Cette position se mesure par l’azimut sur une boussole, soit le nombre de degrés par rapport au nord (0 degré) sur une circonférence imaginaire de 360 degrés; la lecture est corrigée pour la déclinaison magnétique. Or, cet azimut varie selon l’altitude de l’horizon. Au niveau de la mer, soit un horizon d’altitude zéro, c’est l’azimut théorique. Ici, en montagne, le soleil disparaît avant d’avoir atteint l’altitude zéro. C’est l’azimut réel du coucher du soleil qui est visible de la source à 232º; l’azimut théorique serait de 237º.
Cet alignement à Potton Springs est-il une coïncidence de la nature? Non, pour deux raisons!

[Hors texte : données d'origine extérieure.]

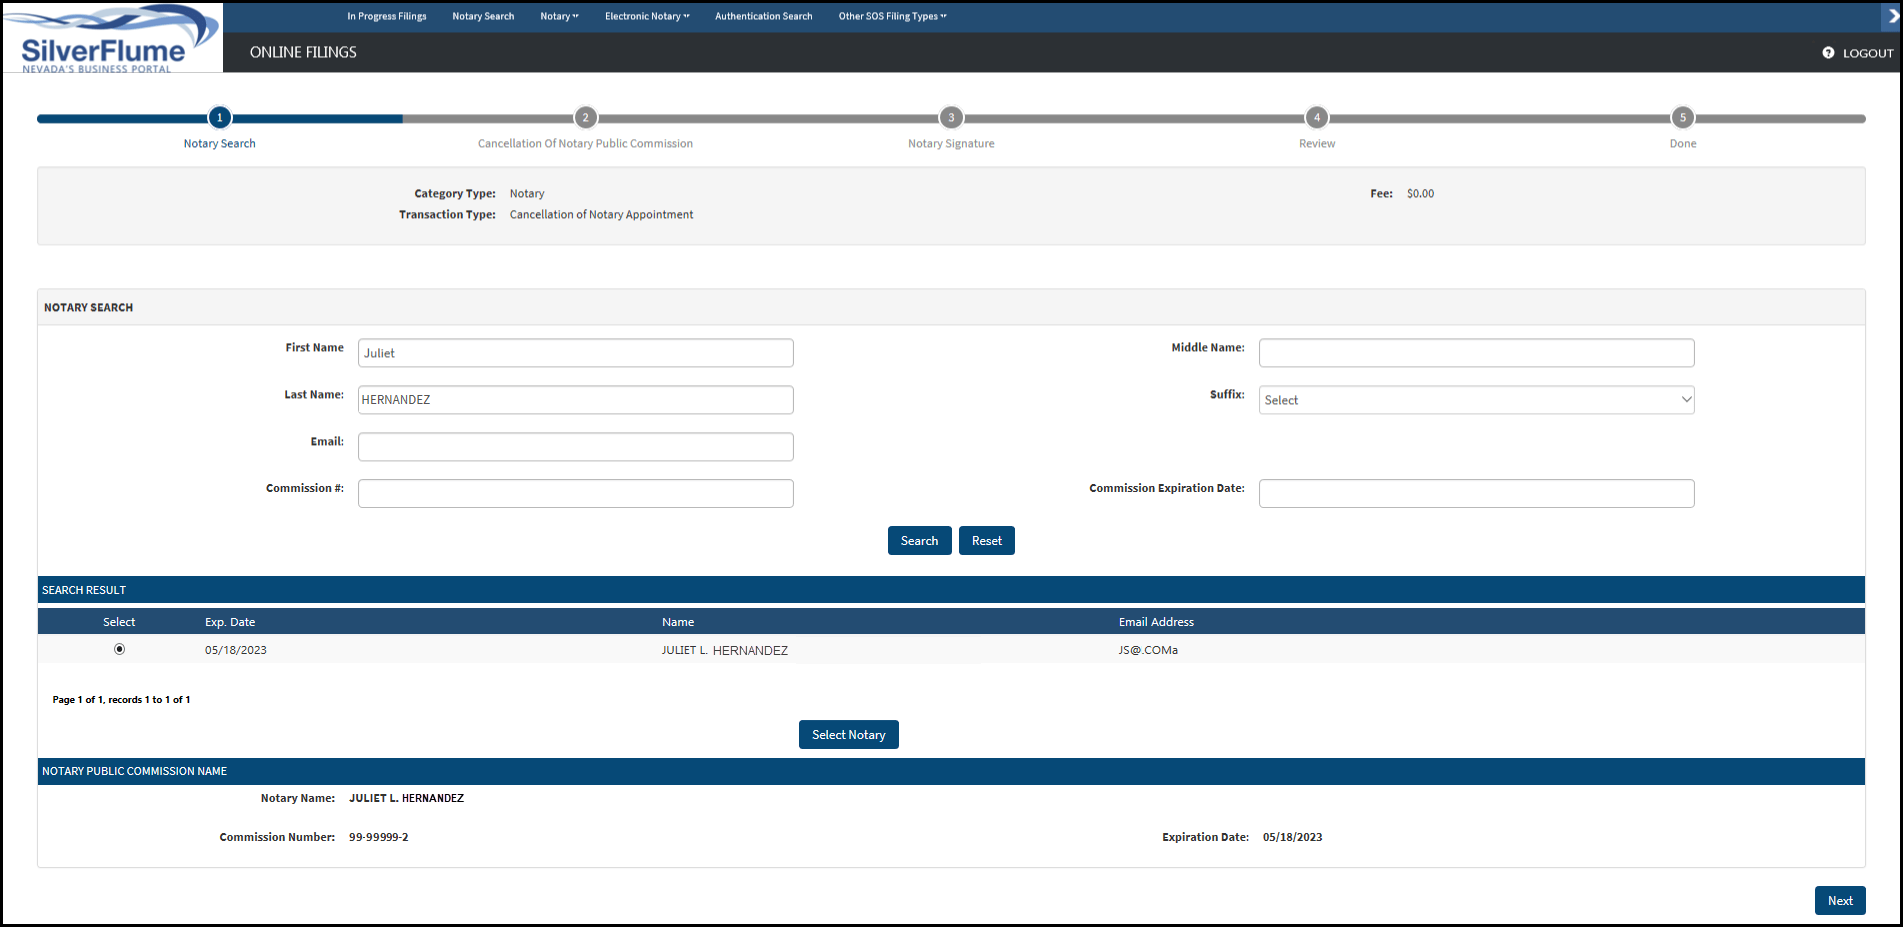Click step 1 Notary Search circle indicator
1903x927 pixels.
click(x=219, y=117)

D’abord, le pointeur de pierre est de facture humaine; il manifeste donc l’intention de la part des auteurs du site d’observer l’horizon à un moment précis.

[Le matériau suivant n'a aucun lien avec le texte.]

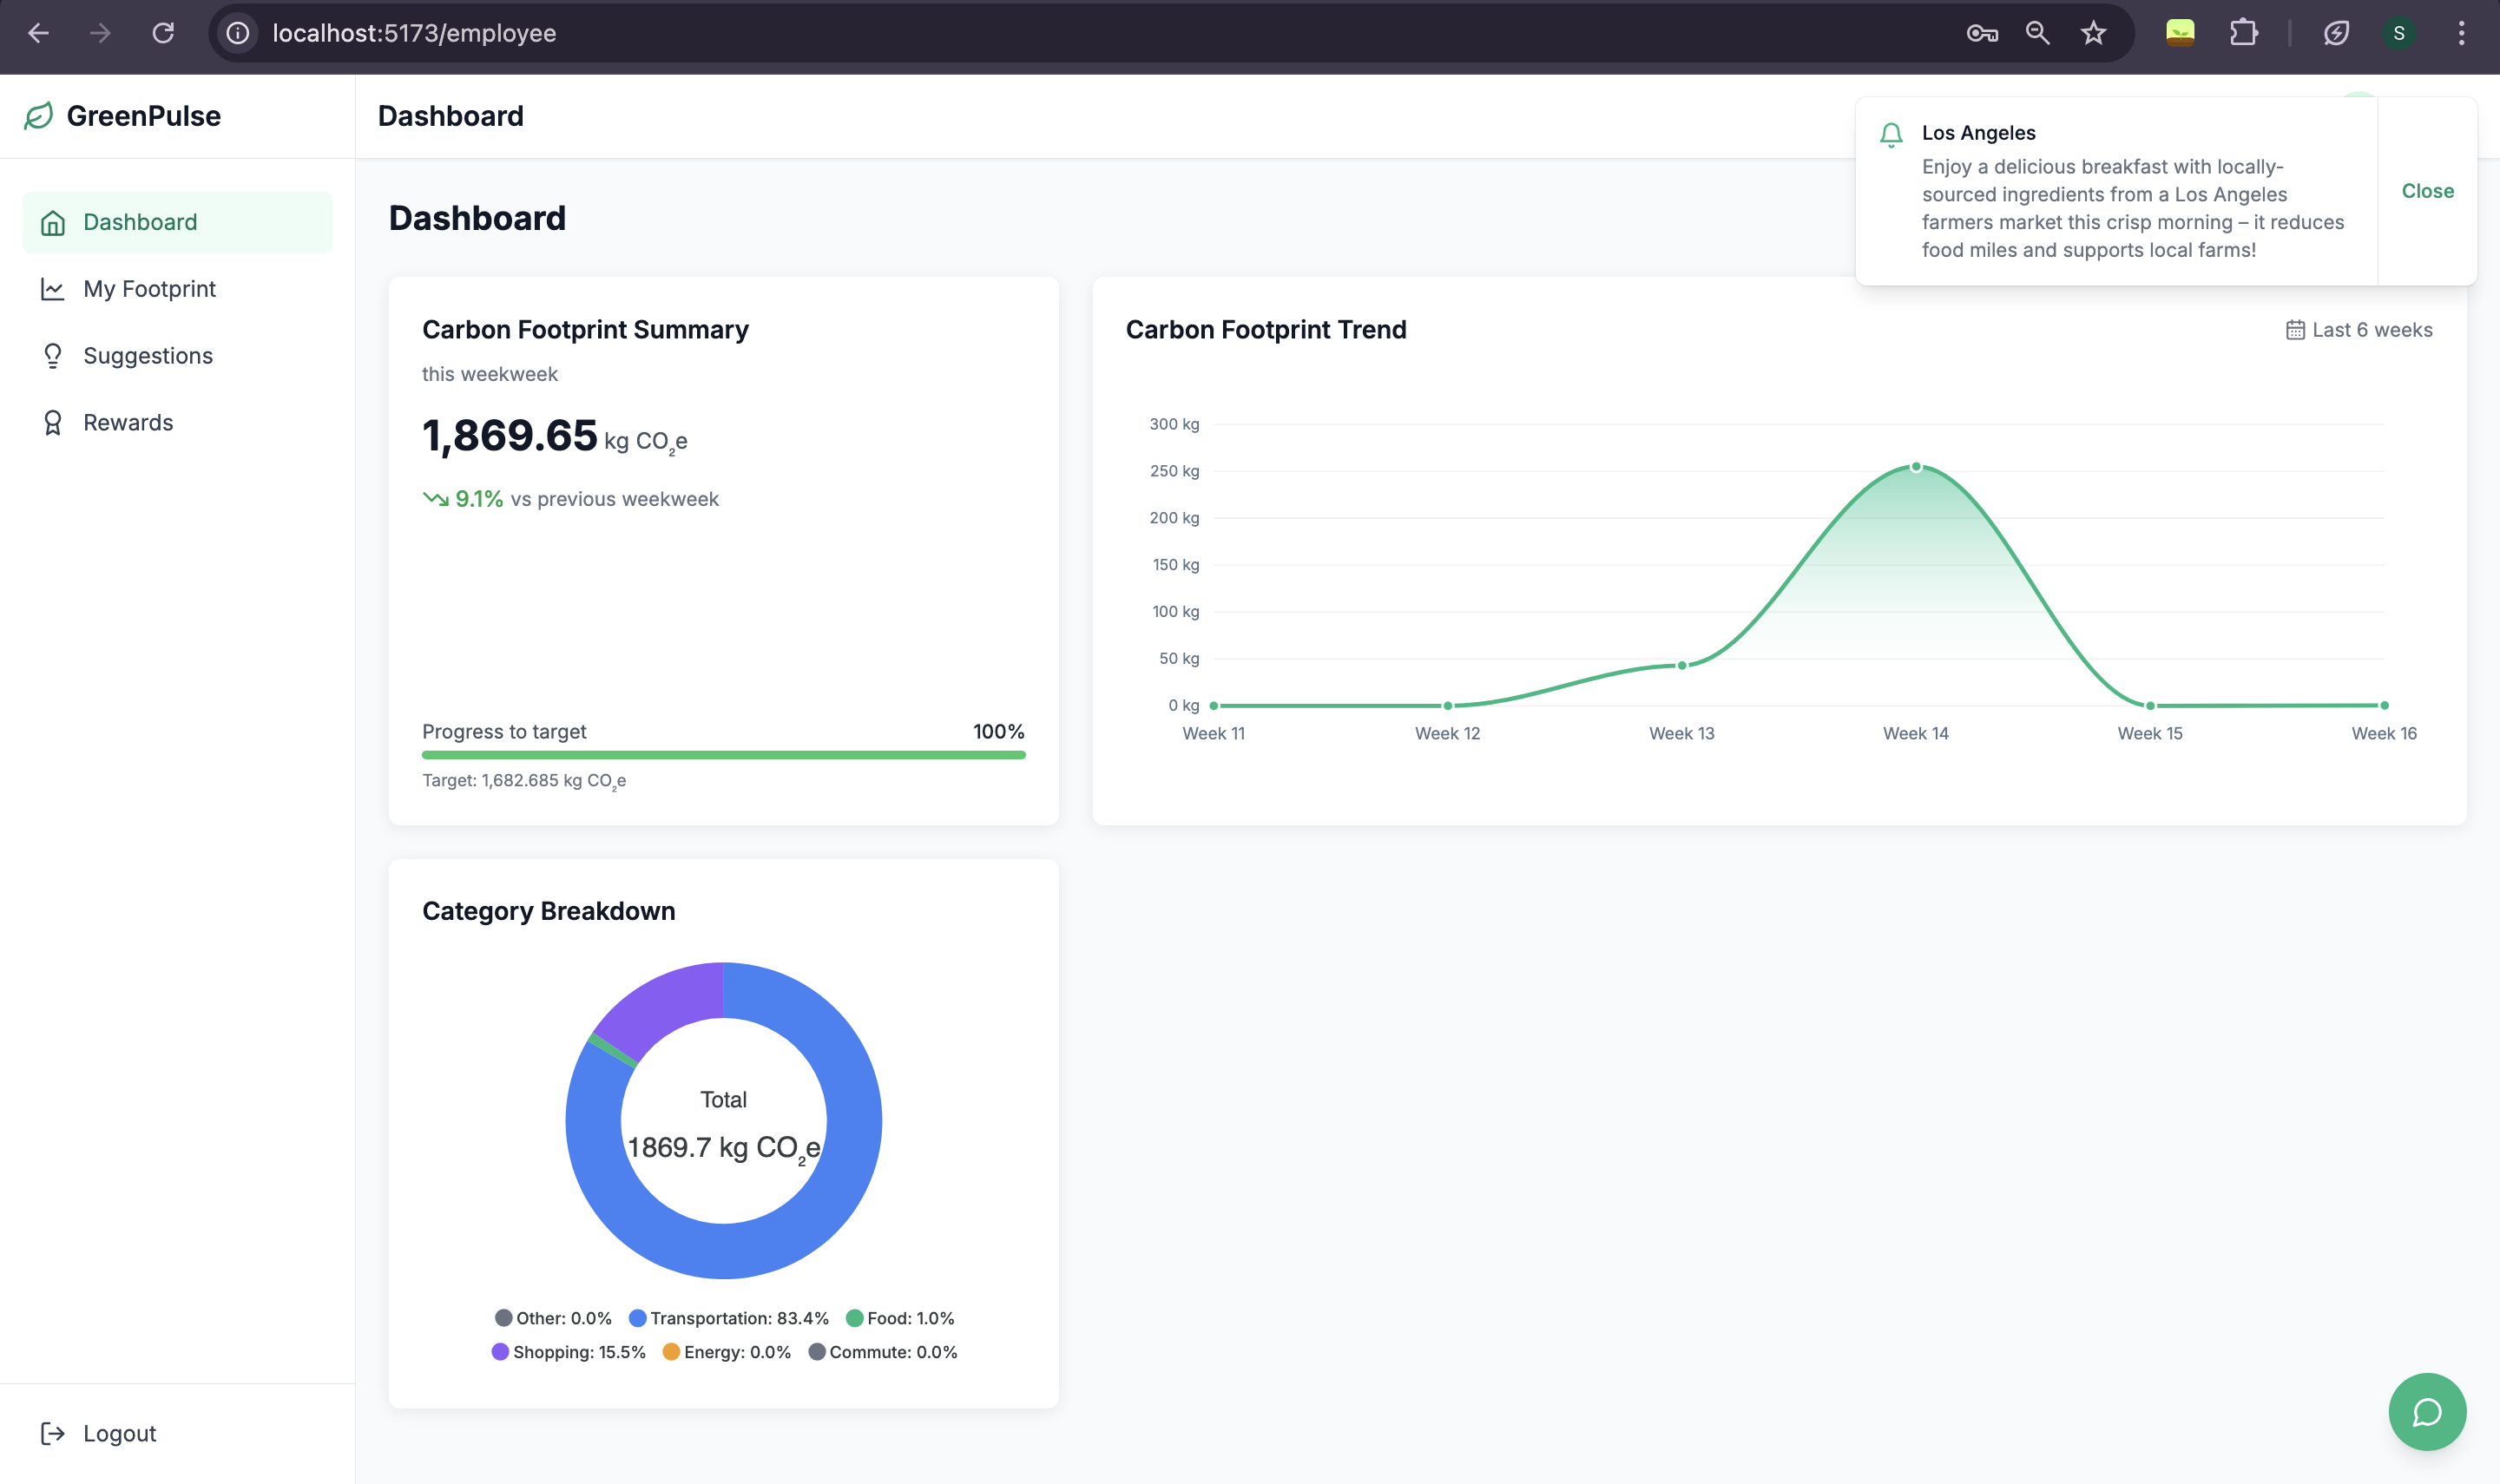Click the site info icon in address bar
The height and width of the screenshot is (1484, 2500).
[x=238, y=33]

Deuxièmement, en plus d’indiquer la position du soleil couchant, les anciens ont aménagé un deuxième alignement qui indique l’azimut théorique du soleil couchant au solstice d’hiver. En effet, au pied des marches de pierre qui conduisent à la source, un autre gros bloc de pierre fut placé de façon à donner, à partir du pointeur, le degré d’azimut du coucher du soleil sur un horizon d’altitude zéro. L’azimut mesuré est 239º soit deux degrés de plus que le chiffre prévu de 237º dans les tables d’astronomie. Je reconnais qu’un appareil de mesure d’orientation plus précis que ma boussole minimiserait l’erreur.
Épilogue
Dans les limites d’erreur de l’observation sur le terrain en hiver, j’ai acquis la conviction que les alignements décrits ici confirment bien que des hommes, férus d’astronomie, ont aménagé ce site il y a très longtemps. Ils l’ont fait non seulement pour observer le soleil au temps du solstice d’hiver, mais aussi pour laisser un témoignage concret de leurs connaissances sur le cosmos. Dans ce cas précis, elles démontrent la différence entre les azimuts réel et théorique du coucher du soleil. D’autres données géodésiques pouvaient aussi être obtenues sur cet observatoire d’astronomie.

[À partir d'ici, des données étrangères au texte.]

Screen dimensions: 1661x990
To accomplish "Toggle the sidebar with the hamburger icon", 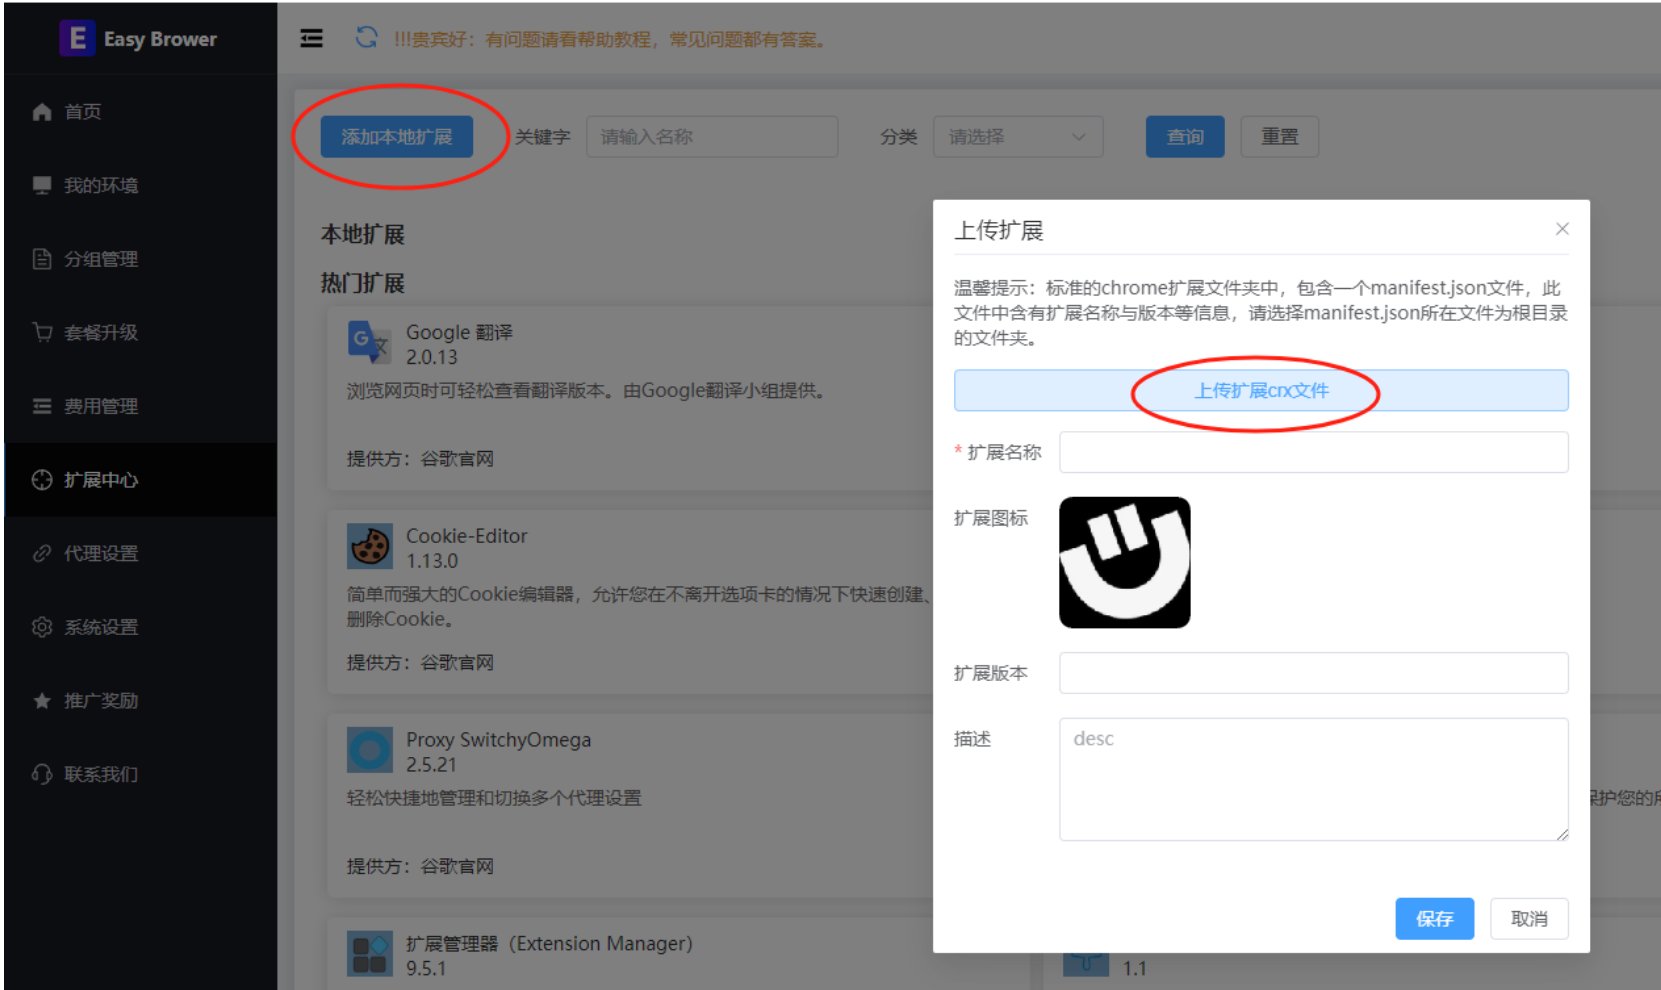I will click(x=311, y=38).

Les connaissances sur le cosmos remontent très loin dans l’histoire de l’humanité. Par exemple, en France, l’archéologue Chantal Jègues-Wolkiewiev a observé, dans des grottes occupées il y a plus de 35 000 ans, des alignements archéoastronomiques ciblés sur le soleil, la lune et les constellations. Ces découvertes sont illustrées dans un film fascinant, Lascaux : le ciel des premiers hommes.
Le site de Potton Springs justifie des recherches plus poussées, car les abords de la source sulfureuse étaient certainement, dans des temps très éloignés, un haut lieu d’astronomie et de spiritualité. Ce n’est pas le premier site archéoastronomique découvert dans Potton. Qui a érigé ces sites? Vraisemblablement, des constructeurs de pierre d’une culture avancée qui ont laissé ici d’innombrables vestiges, dont certains remontent à 1800 ans avant aujourd’hui.